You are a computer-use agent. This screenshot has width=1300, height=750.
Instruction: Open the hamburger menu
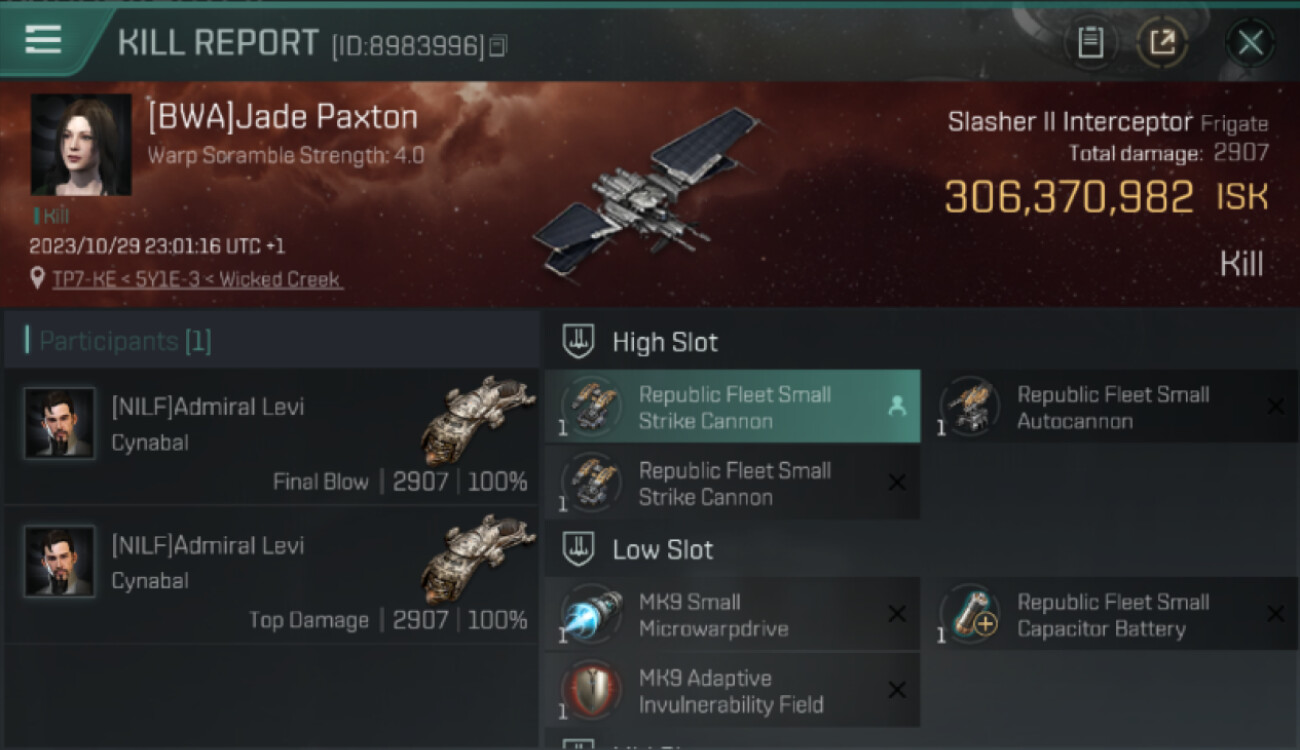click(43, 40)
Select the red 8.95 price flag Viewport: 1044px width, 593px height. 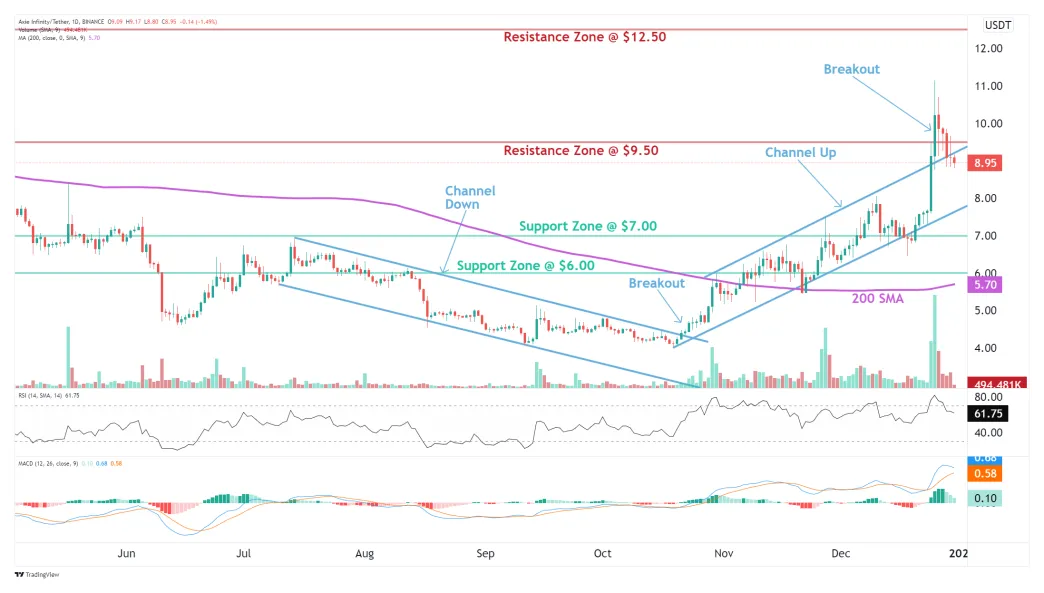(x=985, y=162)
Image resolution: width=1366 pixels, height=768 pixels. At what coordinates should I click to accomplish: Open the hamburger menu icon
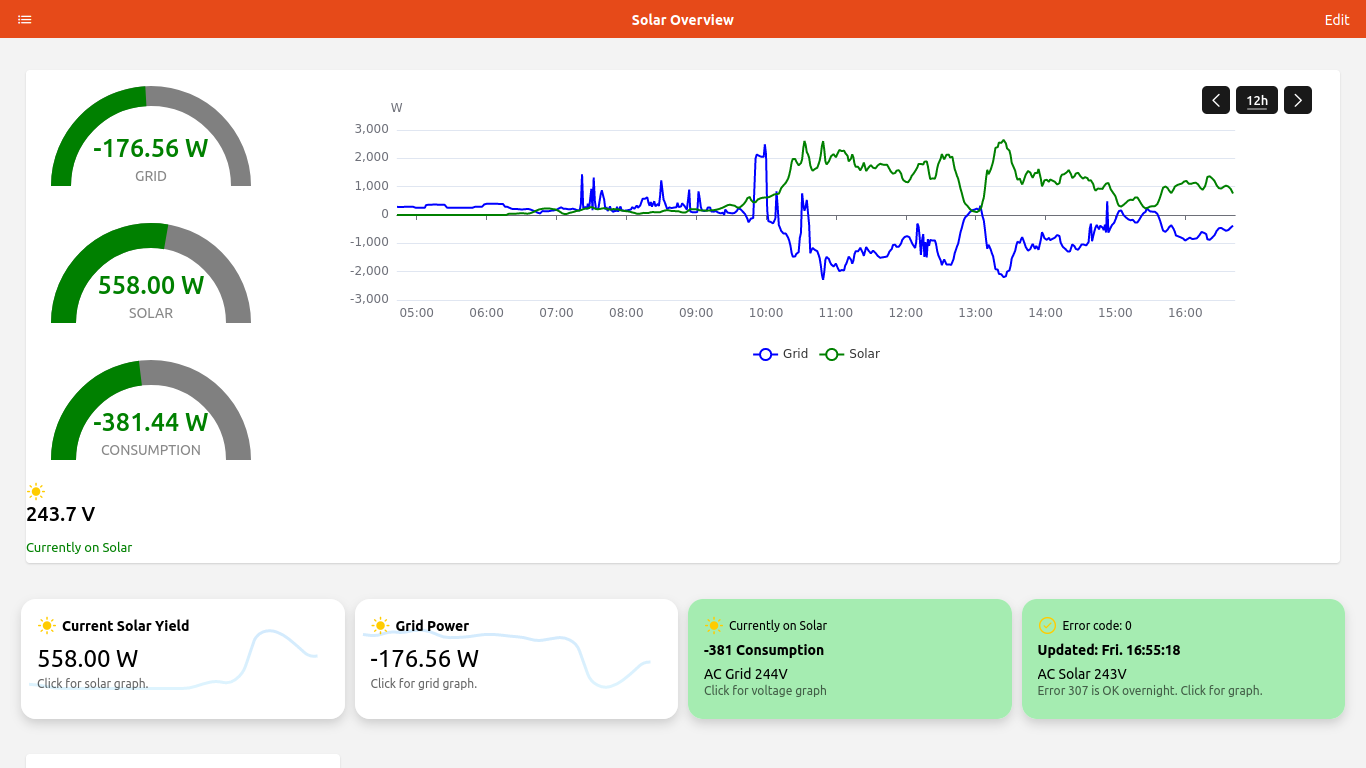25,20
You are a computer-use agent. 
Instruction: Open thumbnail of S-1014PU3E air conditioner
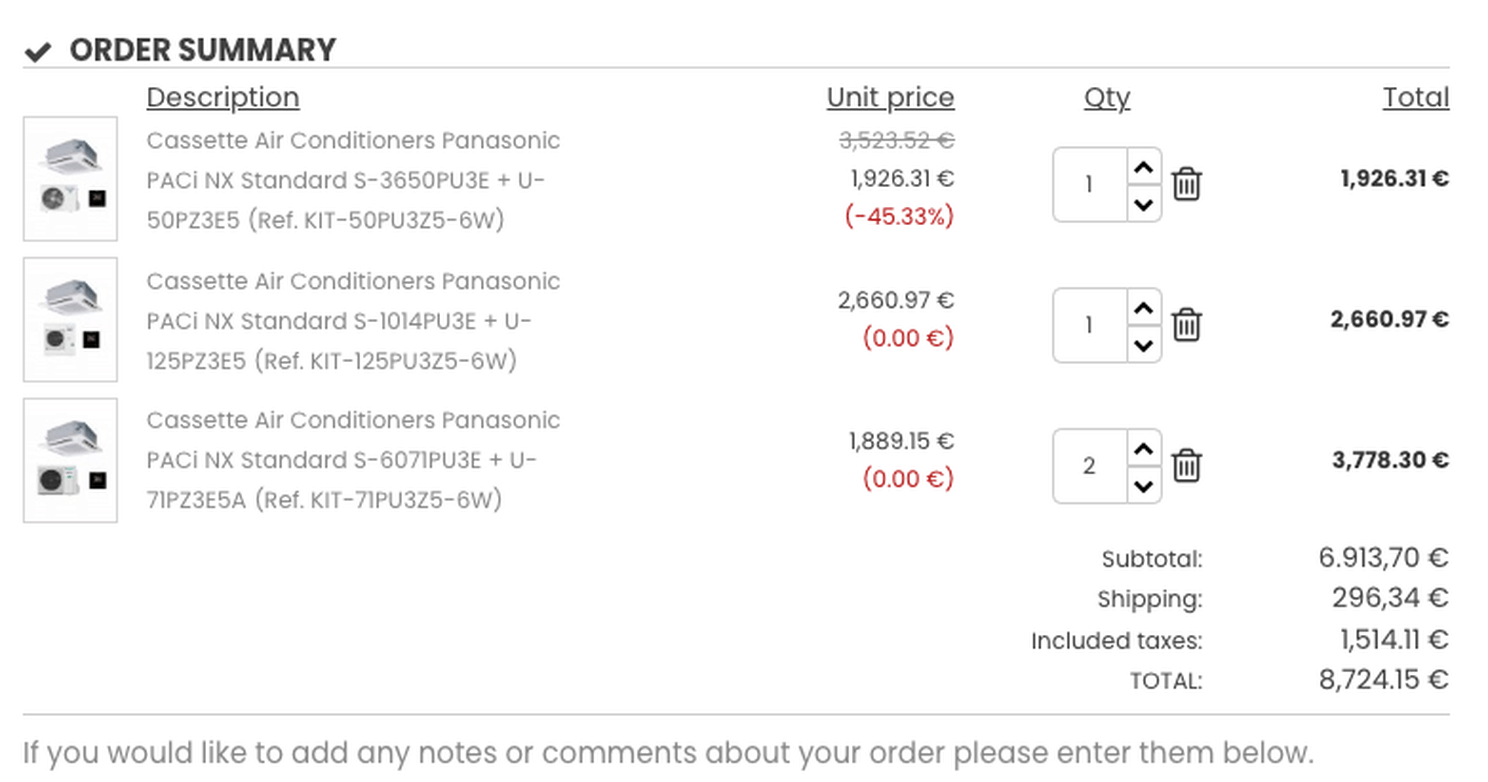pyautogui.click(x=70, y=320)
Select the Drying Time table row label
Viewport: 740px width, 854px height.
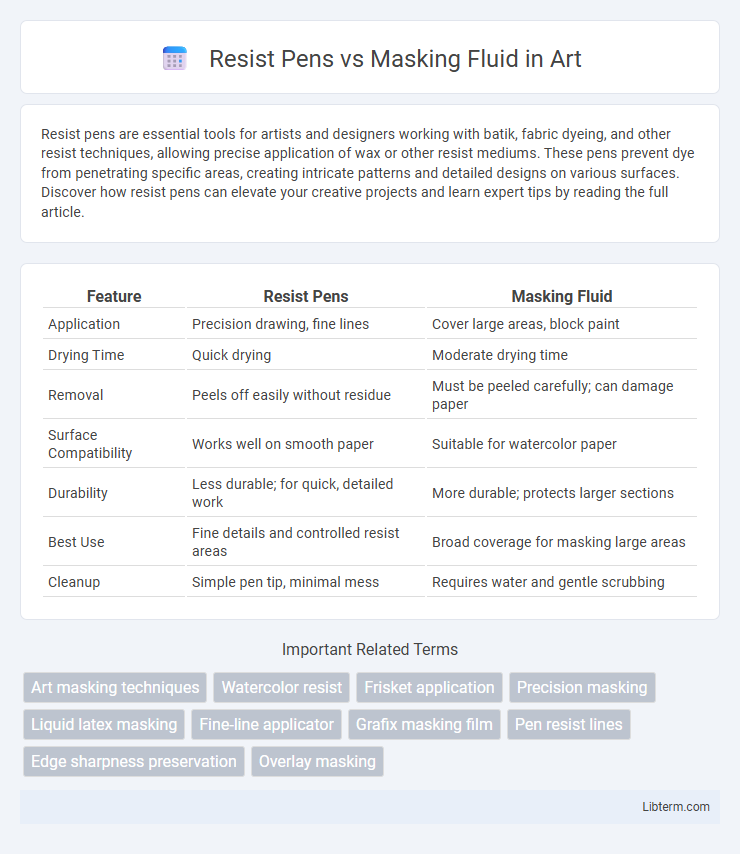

--------------------------------------------------

- _Task prompt_
Please show each line of the records above that contains the word "Open", matching capitalization exactly.

- _Task solution_
Instruction: Open the hamburger menu
Image resolution: width=1366 pixels, height=768 pixels. At what coordinates should I click to accomplish: Open the hamburger menu icon
Instruction: Open thumbnail of S-1014PU3E air conditioner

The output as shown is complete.